The animals, known as Przewalski’s horses, will be entering a harsh winter landscape that was for centuries their own, a sharp departure from the warm confines many of them enjoyed at a shelter in France. Scores more are expected to join them in future years, constituting what scientists are calling an environmental success story, Agence-France Presse reports.
The steppes, bordering Kazakhstan and measuring over 40,000 acres, make up “the largest unbroken, strictly protected plot of virgin steppe in Russia,” Tatjana Zharkikh, leader of the reintroduction project, tells AFP.

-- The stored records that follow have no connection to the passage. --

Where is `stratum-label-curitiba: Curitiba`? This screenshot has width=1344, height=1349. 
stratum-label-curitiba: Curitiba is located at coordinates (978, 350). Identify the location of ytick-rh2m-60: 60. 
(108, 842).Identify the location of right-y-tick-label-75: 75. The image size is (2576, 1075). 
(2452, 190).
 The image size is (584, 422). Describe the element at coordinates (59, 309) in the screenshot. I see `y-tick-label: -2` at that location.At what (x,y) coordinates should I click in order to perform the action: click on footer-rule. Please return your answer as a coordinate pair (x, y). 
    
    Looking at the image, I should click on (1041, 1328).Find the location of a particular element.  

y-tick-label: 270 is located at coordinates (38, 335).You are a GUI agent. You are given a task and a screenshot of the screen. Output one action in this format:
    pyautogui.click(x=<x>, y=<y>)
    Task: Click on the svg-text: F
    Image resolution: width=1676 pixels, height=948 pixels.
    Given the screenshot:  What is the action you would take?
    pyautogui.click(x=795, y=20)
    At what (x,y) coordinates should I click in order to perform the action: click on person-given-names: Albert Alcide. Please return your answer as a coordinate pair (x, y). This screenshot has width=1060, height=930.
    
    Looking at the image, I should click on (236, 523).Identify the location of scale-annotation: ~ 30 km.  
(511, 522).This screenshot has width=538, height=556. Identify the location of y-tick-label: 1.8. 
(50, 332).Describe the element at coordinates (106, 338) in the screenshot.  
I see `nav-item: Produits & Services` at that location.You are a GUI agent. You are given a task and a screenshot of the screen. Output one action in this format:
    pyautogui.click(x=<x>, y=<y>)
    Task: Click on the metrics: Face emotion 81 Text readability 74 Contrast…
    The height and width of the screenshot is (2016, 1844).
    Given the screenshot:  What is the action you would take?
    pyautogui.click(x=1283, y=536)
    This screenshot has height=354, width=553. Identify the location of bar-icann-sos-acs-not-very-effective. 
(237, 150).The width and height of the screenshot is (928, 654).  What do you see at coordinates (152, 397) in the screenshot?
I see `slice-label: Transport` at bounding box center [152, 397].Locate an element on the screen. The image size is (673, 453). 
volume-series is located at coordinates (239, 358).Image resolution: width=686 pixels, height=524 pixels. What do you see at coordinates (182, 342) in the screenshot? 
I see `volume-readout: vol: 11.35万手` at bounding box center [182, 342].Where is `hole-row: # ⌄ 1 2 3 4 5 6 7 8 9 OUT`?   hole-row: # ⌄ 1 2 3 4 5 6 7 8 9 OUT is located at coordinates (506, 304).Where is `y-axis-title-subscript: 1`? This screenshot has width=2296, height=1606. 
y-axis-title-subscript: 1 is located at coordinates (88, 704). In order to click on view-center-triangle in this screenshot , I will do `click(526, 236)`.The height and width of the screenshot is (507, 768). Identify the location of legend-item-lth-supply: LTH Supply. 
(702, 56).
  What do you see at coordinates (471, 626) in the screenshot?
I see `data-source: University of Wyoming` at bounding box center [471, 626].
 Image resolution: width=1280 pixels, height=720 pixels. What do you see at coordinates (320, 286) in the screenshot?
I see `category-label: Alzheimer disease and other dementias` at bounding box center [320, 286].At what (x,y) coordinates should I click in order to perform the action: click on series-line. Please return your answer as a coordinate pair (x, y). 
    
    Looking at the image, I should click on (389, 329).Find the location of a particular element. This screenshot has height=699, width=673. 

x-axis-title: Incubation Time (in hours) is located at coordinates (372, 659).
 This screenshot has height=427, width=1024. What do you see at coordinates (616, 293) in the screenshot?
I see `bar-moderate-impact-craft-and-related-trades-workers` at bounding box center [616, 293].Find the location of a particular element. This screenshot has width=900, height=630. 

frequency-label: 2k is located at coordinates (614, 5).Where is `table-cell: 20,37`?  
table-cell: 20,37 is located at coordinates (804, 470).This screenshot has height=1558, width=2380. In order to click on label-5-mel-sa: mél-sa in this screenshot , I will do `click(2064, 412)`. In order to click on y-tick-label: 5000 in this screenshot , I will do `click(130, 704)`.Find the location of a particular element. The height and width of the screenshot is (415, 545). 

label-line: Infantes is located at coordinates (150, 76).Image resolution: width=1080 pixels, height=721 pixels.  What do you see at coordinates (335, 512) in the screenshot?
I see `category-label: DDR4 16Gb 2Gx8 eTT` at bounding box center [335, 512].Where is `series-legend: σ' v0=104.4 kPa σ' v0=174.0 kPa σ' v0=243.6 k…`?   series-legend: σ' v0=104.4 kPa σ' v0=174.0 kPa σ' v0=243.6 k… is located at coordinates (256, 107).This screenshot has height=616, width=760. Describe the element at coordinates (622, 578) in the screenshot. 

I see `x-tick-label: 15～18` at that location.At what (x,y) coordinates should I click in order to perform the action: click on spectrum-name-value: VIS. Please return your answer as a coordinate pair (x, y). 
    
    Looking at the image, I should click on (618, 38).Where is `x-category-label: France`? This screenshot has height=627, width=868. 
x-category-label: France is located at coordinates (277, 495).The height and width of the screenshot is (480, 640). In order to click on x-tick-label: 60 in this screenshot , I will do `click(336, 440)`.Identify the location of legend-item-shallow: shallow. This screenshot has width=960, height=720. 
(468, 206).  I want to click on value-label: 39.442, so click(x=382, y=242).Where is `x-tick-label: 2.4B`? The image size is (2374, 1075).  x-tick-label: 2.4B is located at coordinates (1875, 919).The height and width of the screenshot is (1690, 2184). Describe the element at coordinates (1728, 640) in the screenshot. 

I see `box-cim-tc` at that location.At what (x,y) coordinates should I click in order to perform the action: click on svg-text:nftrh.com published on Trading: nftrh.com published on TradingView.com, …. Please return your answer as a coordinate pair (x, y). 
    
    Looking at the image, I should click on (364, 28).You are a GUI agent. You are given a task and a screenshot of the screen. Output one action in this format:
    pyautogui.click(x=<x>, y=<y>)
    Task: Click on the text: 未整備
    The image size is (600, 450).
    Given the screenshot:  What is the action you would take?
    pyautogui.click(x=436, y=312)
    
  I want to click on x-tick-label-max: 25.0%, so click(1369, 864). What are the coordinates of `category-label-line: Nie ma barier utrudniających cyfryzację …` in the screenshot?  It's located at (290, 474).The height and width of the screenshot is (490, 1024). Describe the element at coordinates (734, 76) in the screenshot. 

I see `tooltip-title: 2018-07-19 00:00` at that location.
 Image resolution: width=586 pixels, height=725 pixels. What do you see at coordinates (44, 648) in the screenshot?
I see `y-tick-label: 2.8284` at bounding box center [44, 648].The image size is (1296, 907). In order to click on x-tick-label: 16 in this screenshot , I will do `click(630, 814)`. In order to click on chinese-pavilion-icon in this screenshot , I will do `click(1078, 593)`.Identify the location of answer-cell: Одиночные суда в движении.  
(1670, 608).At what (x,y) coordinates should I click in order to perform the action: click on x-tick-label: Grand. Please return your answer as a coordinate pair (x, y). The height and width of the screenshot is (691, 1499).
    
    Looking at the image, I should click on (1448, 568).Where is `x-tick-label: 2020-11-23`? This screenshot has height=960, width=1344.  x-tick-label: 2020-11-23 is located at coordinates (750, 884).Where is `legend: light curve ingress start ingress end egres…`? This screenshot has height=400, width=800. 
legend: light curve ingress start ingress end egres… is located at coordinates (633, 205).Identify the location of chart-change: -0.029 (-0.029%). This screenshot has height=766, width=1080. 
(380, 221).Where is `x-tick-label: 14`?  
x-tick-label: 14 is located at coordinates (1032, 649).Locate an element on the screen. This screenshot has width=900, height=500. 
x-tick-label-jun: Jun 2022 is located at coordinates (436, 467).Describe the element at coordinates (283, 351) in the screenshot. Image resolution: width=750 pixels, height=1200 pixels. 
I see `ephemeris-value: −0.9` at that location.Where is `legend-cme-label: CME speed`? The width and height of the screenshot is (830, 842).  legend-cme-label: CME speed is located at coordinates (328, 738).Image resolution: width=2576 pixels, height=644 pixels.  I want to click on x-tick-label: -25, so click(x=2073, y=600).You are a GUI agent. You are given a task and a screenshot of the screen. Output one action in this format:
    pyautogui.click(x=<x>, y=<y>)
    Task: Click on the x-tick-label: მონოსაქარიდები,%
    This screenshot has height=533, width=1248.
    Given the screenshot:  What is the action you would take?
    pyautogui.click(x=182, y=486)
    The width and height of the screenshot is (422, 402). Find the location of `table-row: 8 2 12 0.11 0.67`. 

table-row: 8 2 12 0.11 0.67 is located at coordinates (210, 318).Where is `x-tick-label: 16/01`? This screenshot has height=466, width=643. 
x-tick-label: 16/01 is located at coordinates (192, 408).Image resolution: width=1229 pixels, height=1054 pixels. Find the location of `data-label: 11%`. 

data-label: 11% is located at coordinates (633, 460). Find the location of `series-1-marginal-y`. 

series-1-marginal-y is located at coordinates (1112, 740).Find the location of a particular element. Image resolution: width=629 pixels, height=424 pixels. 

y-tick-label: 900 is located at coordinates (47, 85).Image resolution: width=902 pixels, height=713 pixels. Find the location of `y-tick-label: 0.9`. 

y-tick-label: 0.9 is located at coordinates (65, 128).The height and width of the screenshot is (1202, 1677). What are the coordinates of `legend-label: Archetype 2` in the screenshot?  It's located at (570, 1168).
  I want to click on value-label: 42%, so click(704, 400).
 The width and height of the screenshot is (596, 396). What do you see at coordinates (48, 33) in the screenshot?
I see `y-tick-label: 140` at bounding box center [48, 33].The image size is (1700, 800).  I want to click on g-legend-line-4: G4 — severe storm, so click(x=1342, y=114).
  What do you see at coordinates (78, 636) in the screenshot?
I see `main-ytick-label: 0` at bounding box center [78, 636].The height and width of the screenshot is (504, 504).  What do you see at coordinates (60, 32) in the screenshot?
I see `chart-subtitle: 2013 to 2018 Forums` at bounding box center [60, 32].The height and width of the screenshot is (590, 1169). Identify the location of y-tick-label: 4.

The furry beasts were discovered in the 1800s by the Russian geographer and explorer Nicolai Przewalski, though decades of relentless capture meant that by the the late 1960s they were extinct from their natural habitat.
Today there are around 2,000 in existence, bred, AFP reports, from a genetic base of just 12 horses. Their rebound in captivity has been tentative yet steady, officials said.
“If you ask them, they will tell you: we want a warm stable, daily oats, fresh grass and maybe strawberries and cream,” Zharkikh said. “But this is a wild animal and it has to be in its natural habitat.”